I am not worried at the start of runs, despite the many miles to come, because I have faith that I will do what’s right for me the whole way through. Instead, I find a slow, comfortable pace and relax into the stretch of time where I have permission to ignore everything but the singular task of putting one foot in front of the other.
Every once in a while, I catch my reflection on the side of a building and it takes a second to realize that the person looking back at me - the one pumping their legs with such nonchalance - is actually me. When I greet another runner, I get a minor thrill. Like, yes, our planet is being stripped to perpetuate systems of suffering and I forgot to defrost the tilapia and my right hand has been plagued by cold-induced wounds for the past two months, but hey, here we are anyway, moving our feet on this fine Sunday morning, sneakers ricocheting off the concrete, our nylon windbreakers swish-swishing in sync.

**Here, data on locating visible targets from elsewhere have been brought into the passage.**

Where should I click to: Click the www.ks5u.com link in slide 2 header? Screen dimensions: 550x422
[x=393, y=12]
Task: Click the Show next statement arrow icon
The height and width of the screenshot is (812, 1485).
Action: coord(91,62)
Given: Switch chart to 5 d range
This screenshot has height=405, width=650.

A middle-aged man passes me and says “ohayou gozaimasu.” I echo it back, add on some strange half-bow that momentarily throws off my rhythm, bend my face downwards as if in prayer. This is a version of church. I come here to strive towards a reformed version of self, even when it’s slow-going, even when it requires sacrifice, even when I can’t tell you exactly why I’m doing it.
When I was in university, I took a course called Embodiment. It was taught by a Montessori-educated artist who thought the best thing to do with a class of 45 strait-laced honors students was perform experimental skits. We started every lesson by taking seven deep breaths, which I would love in the right setting and only tolerated in the fluorescent lighting of a cold, vinyl-floor classroom. As a class, we understood that we were not in a safe space for embarrassing ourselves and thus, spent a good portion of the time eyeing each other knowingly to reinforce that we were simply going along with it, and not like, you know, actually into this sort of thing.
It required a small collective kindness to engage with the material genuinely, but in the end, our level of commitment was higher than I expected. We chanted poems and made structures out of stacking chairs and sang about freedom and AI and environmental restoration. It was entertaining, almost meaningful (but not quite), and a perfectly fine way to earn 3 credits.
As I spend more time thinking about and caring for my body, I find myself revisiting the central question that guided our course, this time with a true and natural desire to land upon an answer: “What can a body do?”
A body can jump. A body can build. A body can rest. A body can create.
These are all responses I’ve generated before, but I am learning to appreciate the miraculousness that each of those four-word sentences contains. I have a newfound reverence for the flesh and bones that carry me, whoever and whatever me is. I’m empathizing with the popular sayings in all new ways; the body is a temple, the body is a biological machine, the body is the womb, the body is worthy of love. In the way that I cherish my mother, Mother Earth, and the glorious sun above, how can I not cherish what gives me life, and then more life?
“A body can” is a complete sentence. I added an extra word: A body can run. Then, I changed one more: My body can run. Soon: My body can run a marathon.